++++ Recorded information ++++

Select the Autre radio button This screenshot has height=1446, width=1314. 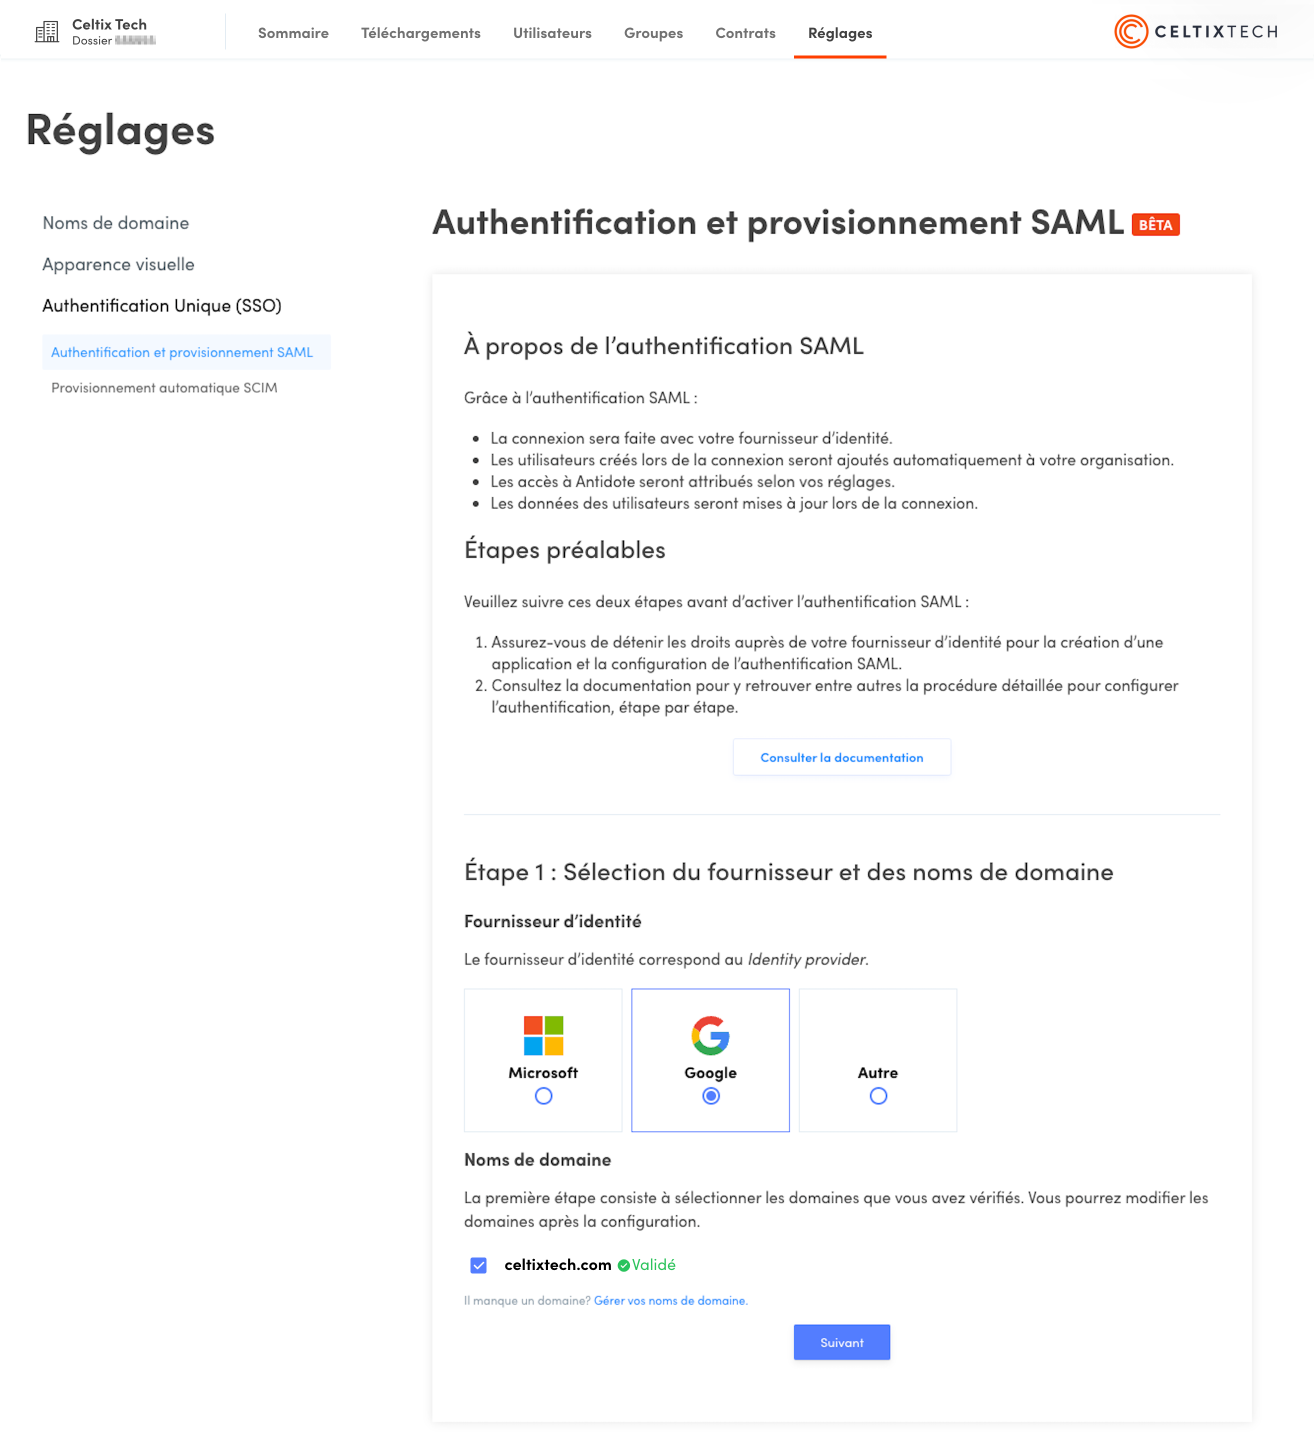(x=878, y=1096)
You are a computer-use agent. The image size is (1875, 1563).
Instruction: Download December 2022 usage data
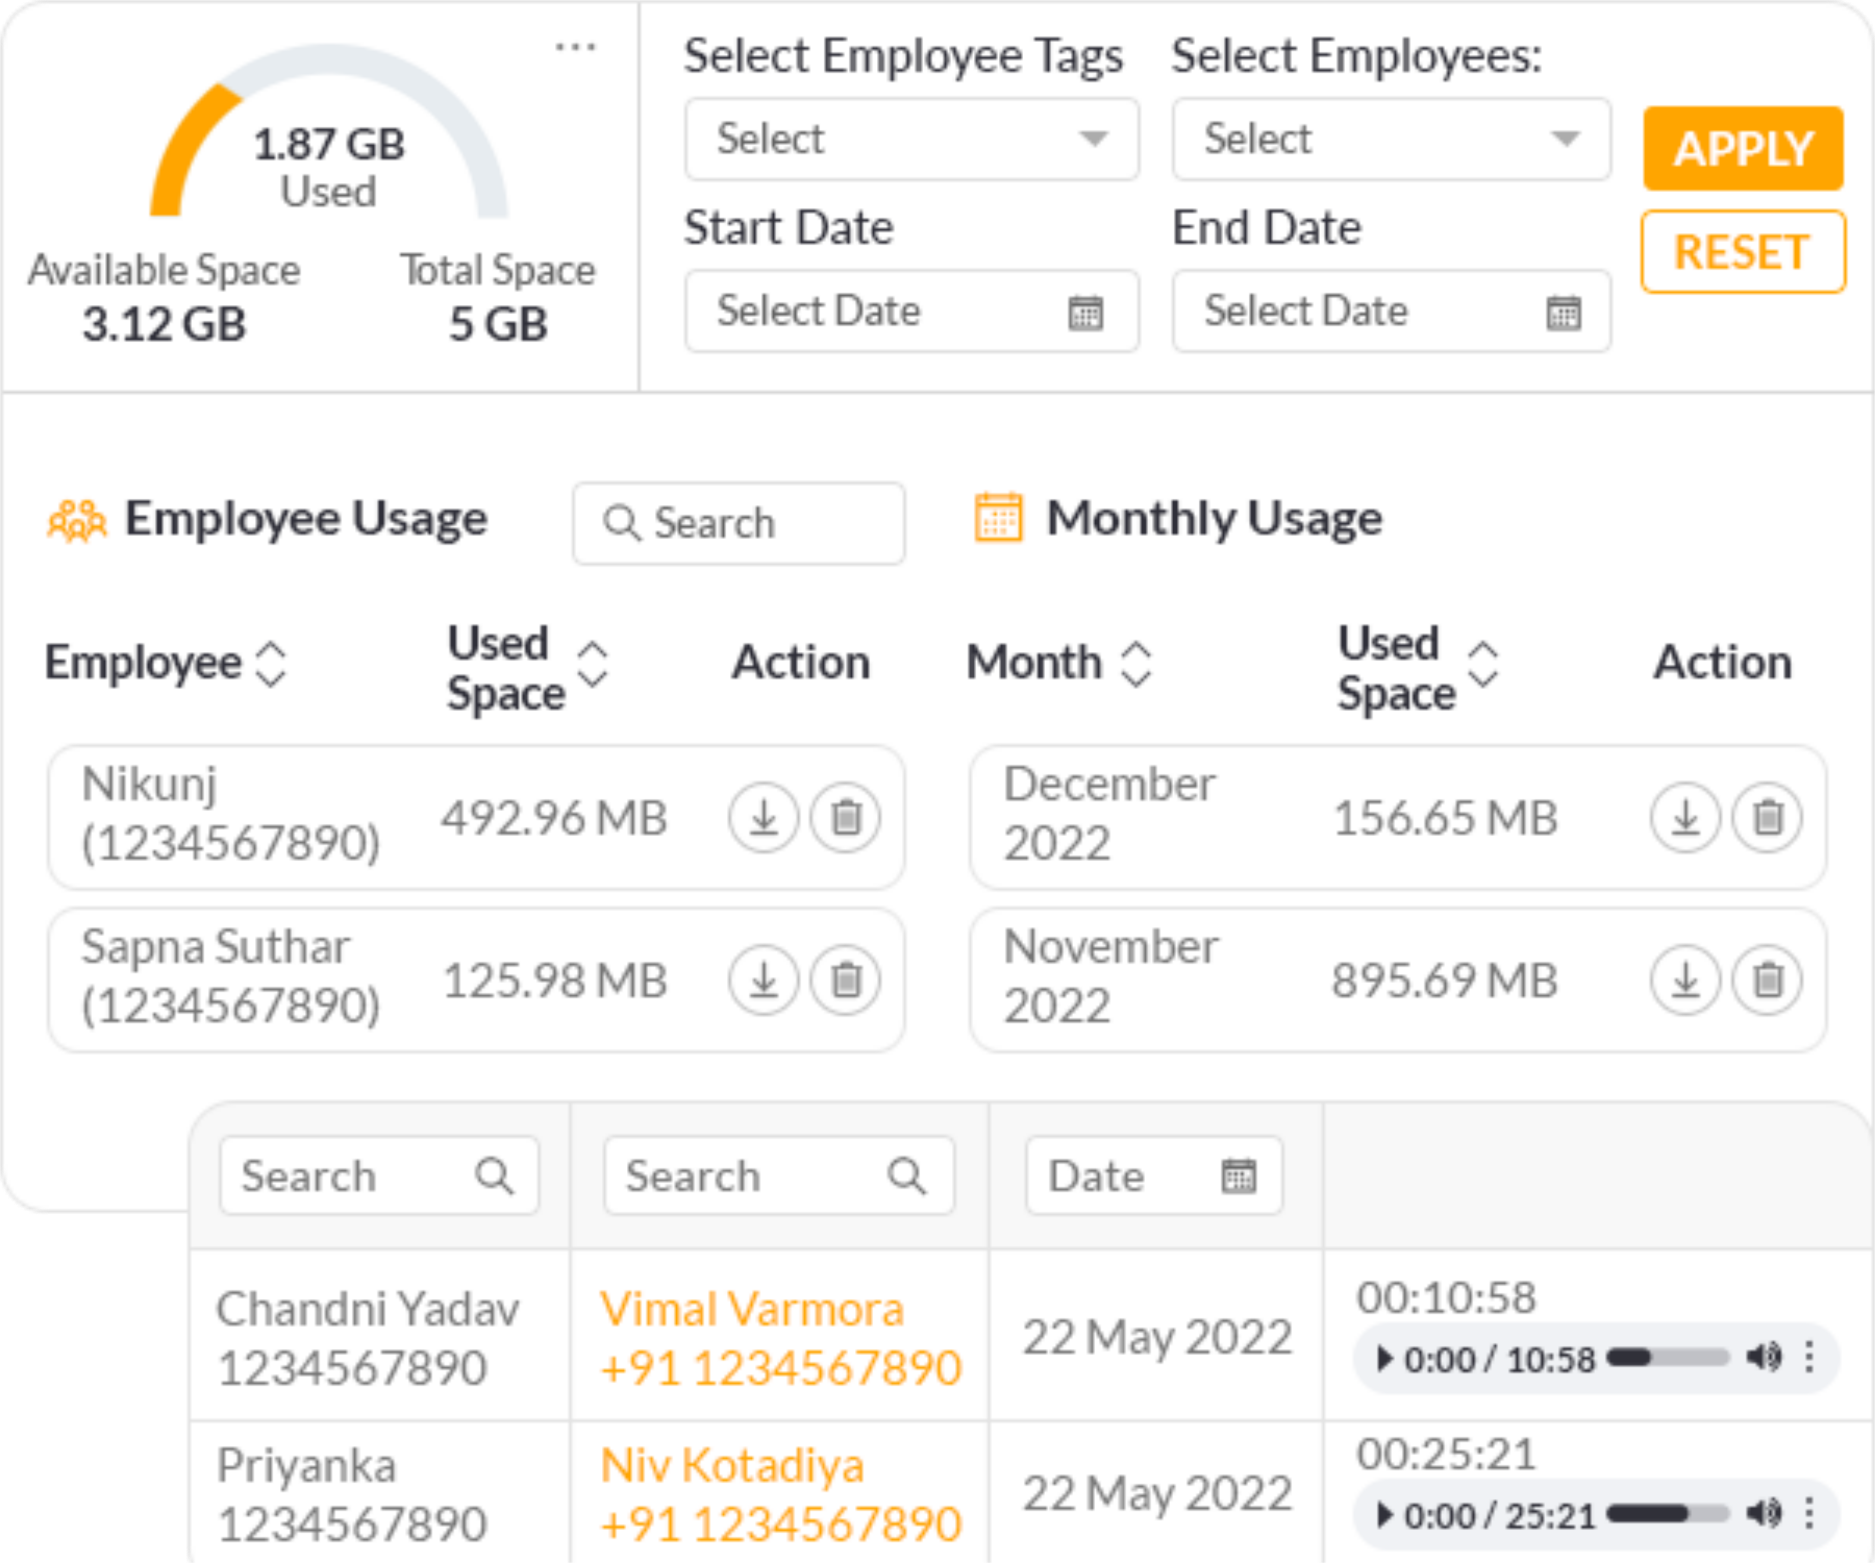pos(1685,817)
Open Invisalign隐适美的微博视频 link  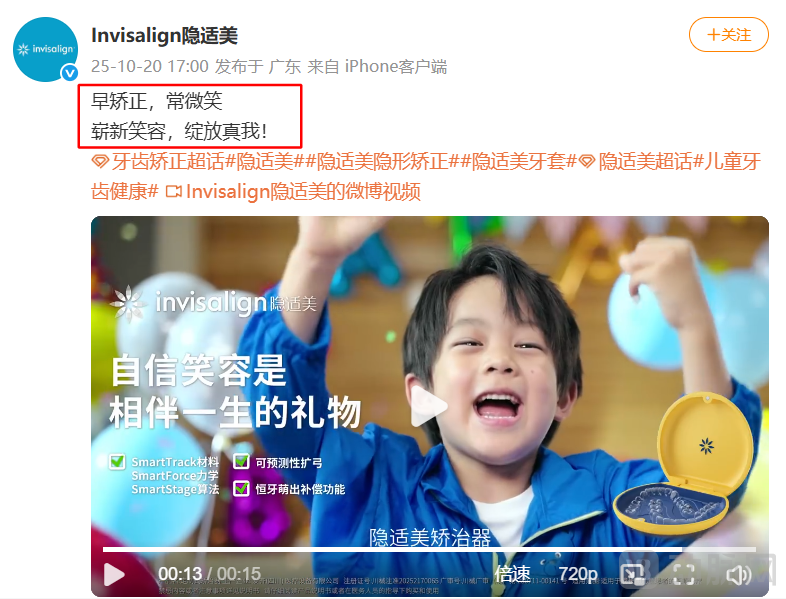click(x=294, y=191)
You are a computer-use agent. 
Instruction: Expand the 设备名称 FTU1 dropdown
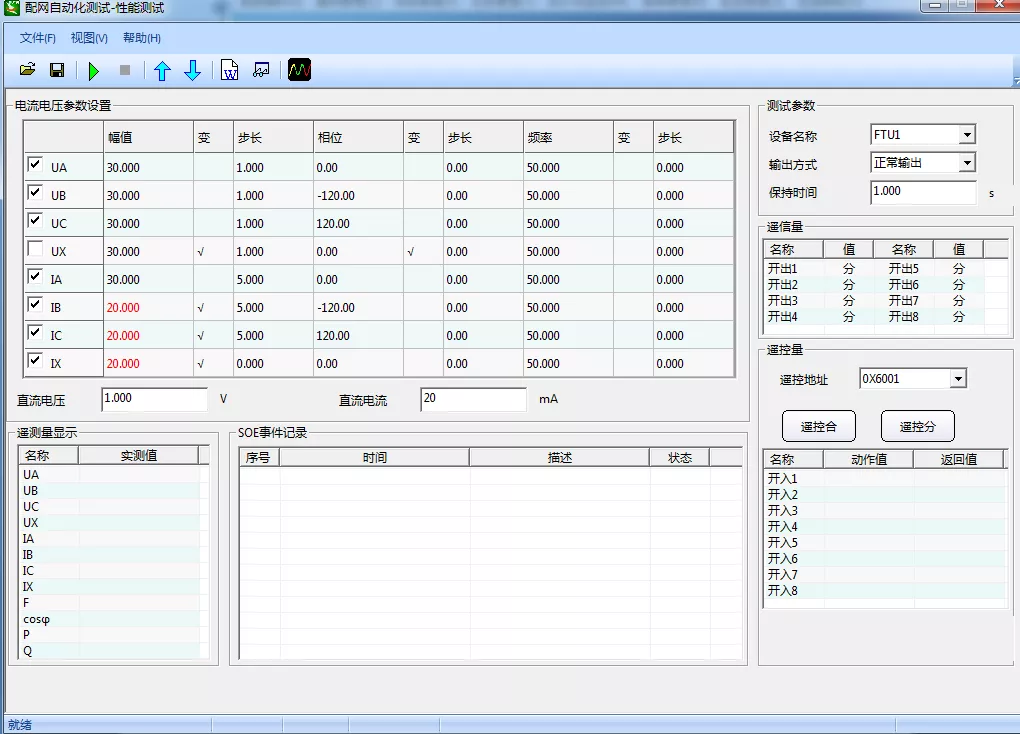pyautogui.click(x=966, y=135)
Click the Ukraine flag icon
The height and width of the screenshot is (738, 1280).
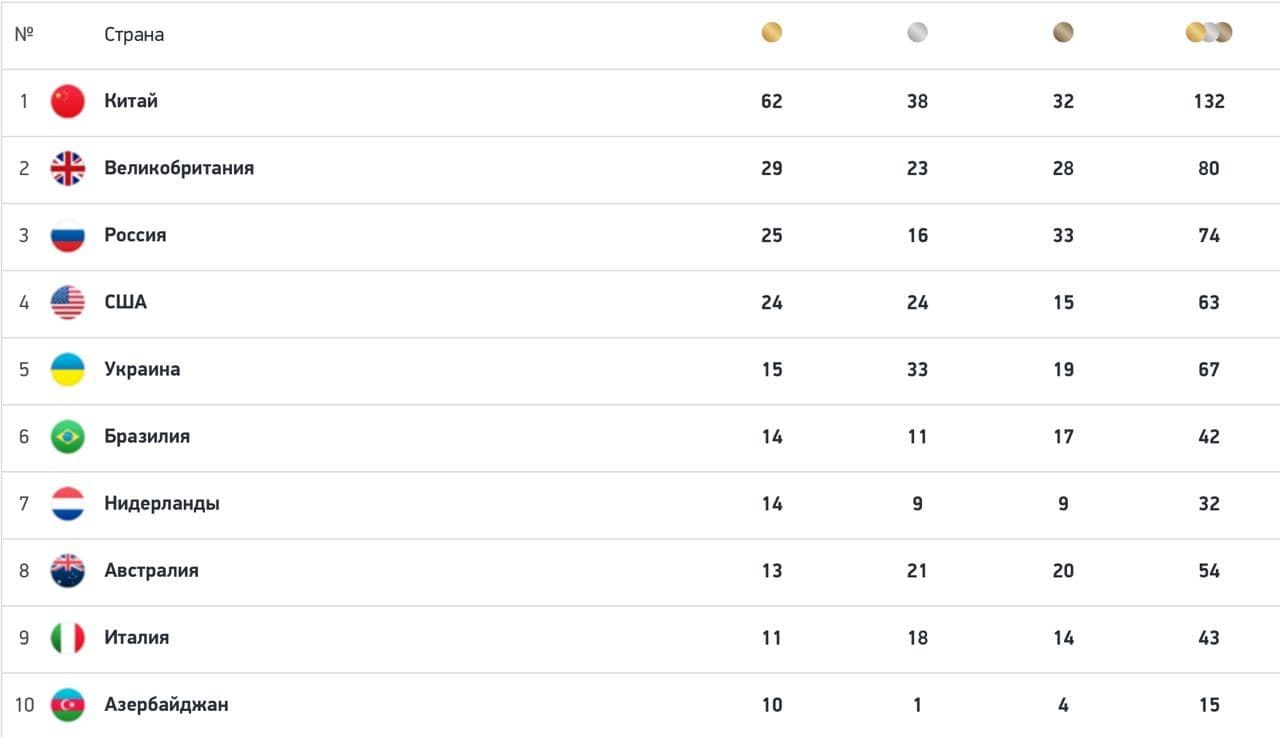(x=68, y=369)
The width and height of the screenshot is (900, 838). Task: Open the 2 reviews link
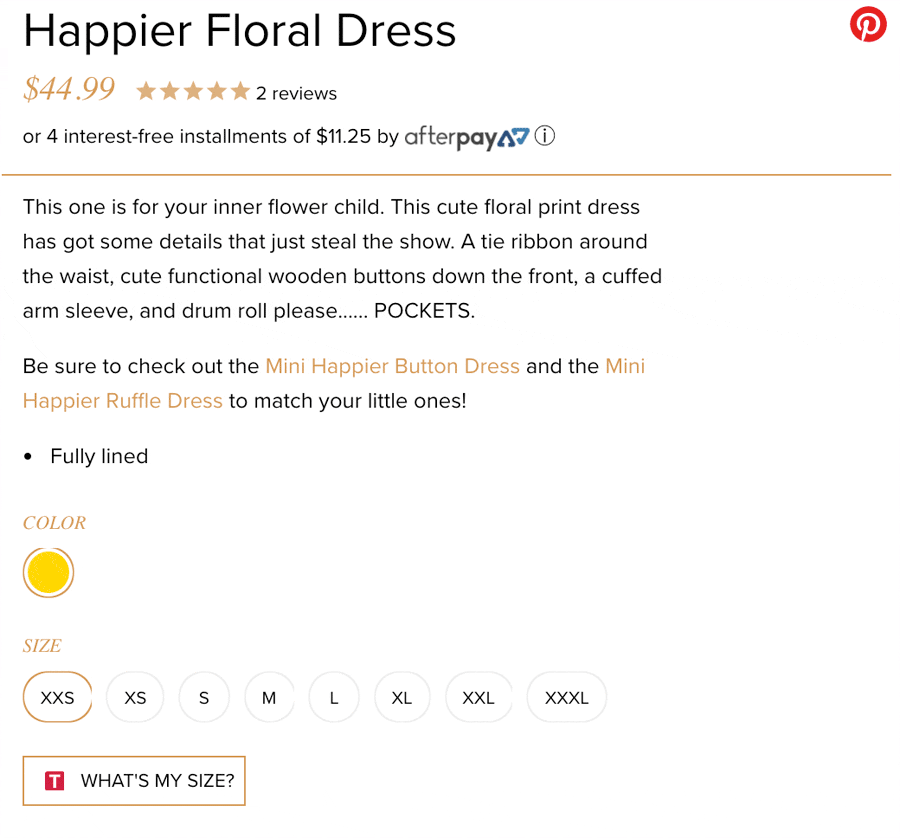point(296,94)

++++

§ **Task directions**
If the string "computer" is in a line of the entries, pick that line out.

§ **Output below**
You are a computer-use agent. The image size is (1875, 1563).
You are a computer-use agent. 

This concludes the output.